Nel salotto buono
il tintinnare delle tazze
da tè
l'aroma di moka etiope
lo sguardo azzurro
dal ritratto
appeso alla parete
gli smalti
delle medaglie
fragile scudo al cuore
gli occhi sereni
scrutano le figure
compunte
la nobil donna
prigioniera dei modi
controllando le lacrime
quasi sorride
a quanti la salutano
sottovoce
le figlie quasi singhiozzando
nelle pause del pianto
ricordano
le trascorse estati
i ciocchi nel caminetto
come ardevano a notte
le finestre schiuse
all'intenso sole
del primo mattino
su, su, allonsanfans
le bisacce a tracolla
i torrenti
di roccia in roccia
fino al lago
che specchia il cielo
le viottole nel bosco
d'ombre muschiose
il raccolto
di fragole e mirtilli
i baratri nebbiosi
dai quali
la montagna nel vento
di dirupo in dirupo
s'innalza fino al cielo
come una fiamma
* KEN: la montagna, esagramma numero 52 dell'I-Ching; simbolo della quiete (fisica, mentale, del cuore), quindi della serenità; lo stato del pendolo nel punto estremo della oscillazione, ossia nell'intervallo fra due movimenti; codice dei sei passi che conducono alla meditazione; non dissimile il significato della Tadasana yoga (posizione della montagna: base salda, cuore sereno, mente vigile). KEN fu da me scritta per Luigi Lenchantin, ufficiale di alto rango dell'esercito italiano, mio nonno materno (che non ho conosciuto), morto a Firenze il 30 settembre 1924, sepolto nel cimitero dell'Antella.
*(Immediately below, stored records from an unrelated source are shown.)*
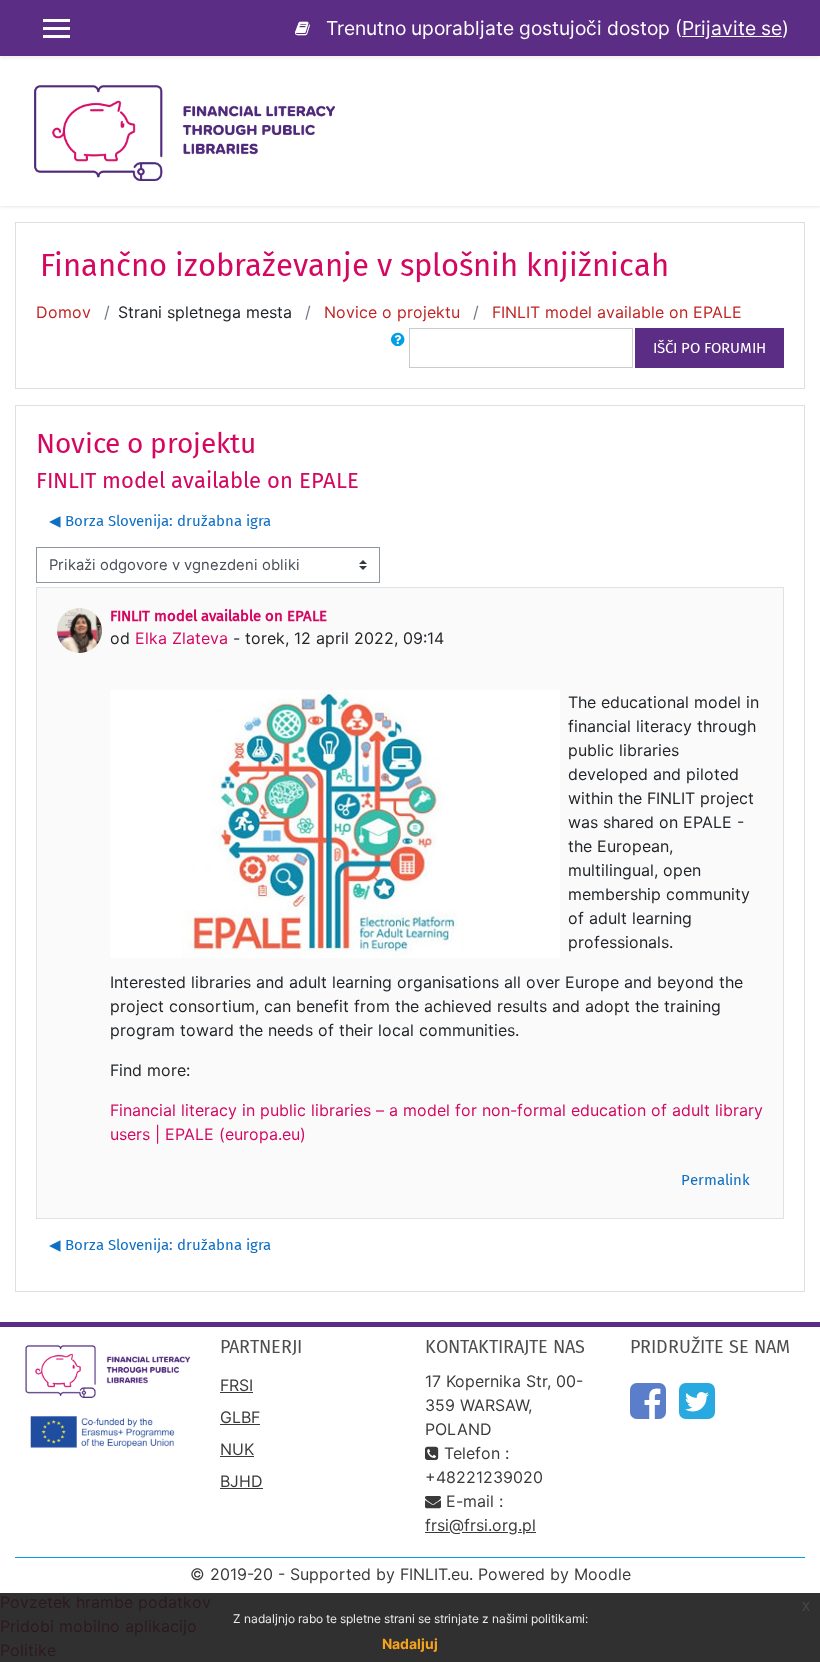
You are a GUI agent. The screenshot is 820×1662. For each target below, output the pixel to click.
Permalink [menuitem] (715, 1180)
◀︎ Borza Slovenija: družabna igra (160, 521)
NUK (237, 1449)
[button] (398, 348)
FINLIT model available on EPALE (617, 312)
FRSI (236, 1385)
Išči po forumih (709, 348)
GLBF (240, 1417)
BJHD (241, 1481)
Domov (63, 312)
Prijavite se (732, 28)
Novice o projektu (392, 312)
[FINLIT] (306, 28)
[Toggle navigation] (791, 100)
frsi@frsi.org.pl (480, 1525)
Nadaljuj (410, 1643)
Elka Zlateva (181, 638)
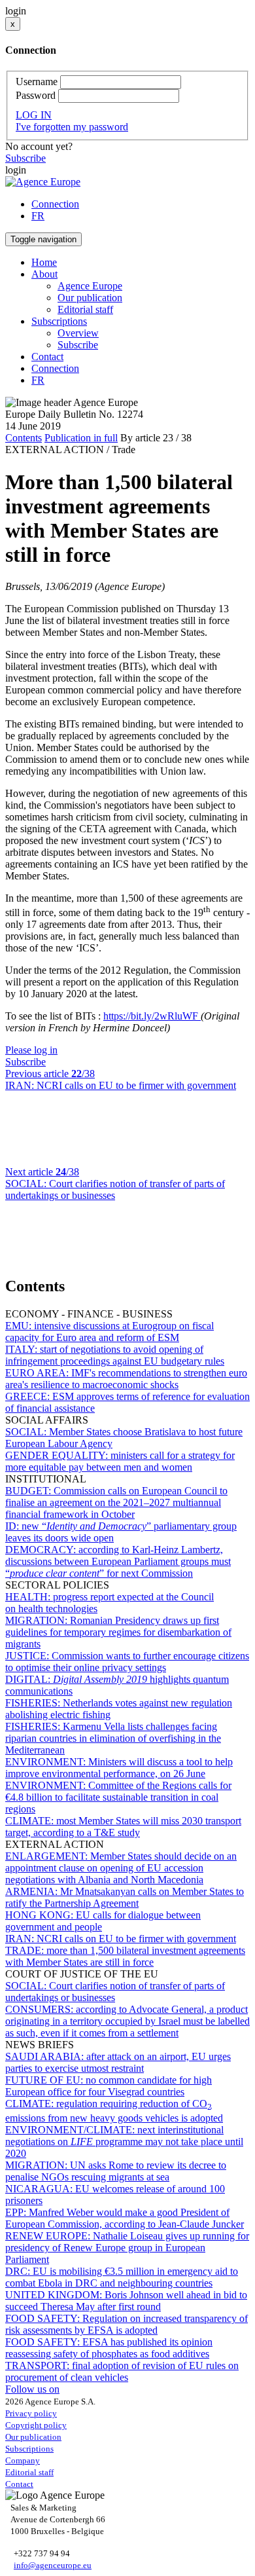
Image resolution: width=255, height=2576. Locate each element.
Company (22, 2460)
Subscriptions (29, 2449)
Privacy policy (31, 2413)
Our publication (90, 297)
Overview (78, 333)
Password (36, 95)
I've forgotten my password (72, 126)
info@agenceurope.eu (53, 2565)
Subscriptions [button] (59, 321)
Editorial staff (85, 309)
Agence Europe (90, 285)
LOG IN (34, 114)
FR (37, 215)
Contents (23, 437)
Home (44, 262)
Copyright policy (36, 2425)
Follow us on (32, 2389)
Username (37, 81)
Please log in (31, 1050)
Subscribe (25, 158)
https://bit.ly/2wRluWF (152, 1015)
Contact (47, 356)
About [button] (44, 274)
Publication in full (81, 437)
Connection (55, 204)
* Allonsanfans: titolo di un film dei fratelli Taviani (1974); traduce alla grafia italiana l'emistichio "allons enfants" (La Marseillaise), espressione presumibilmente usata da mio nonno allo svegliare le figlie, giacché in famiglia parlavano francese.
* la nobil donna: Caroly Bressa, moglie di Luigi, mia nonna materna.
* le figlie: furono quattro, Isabella (Marchi), Graziella (Ferrero), mia madre Marisa (vedi RITORNO) e, ultima, Fausta (vedi LA GUERRA).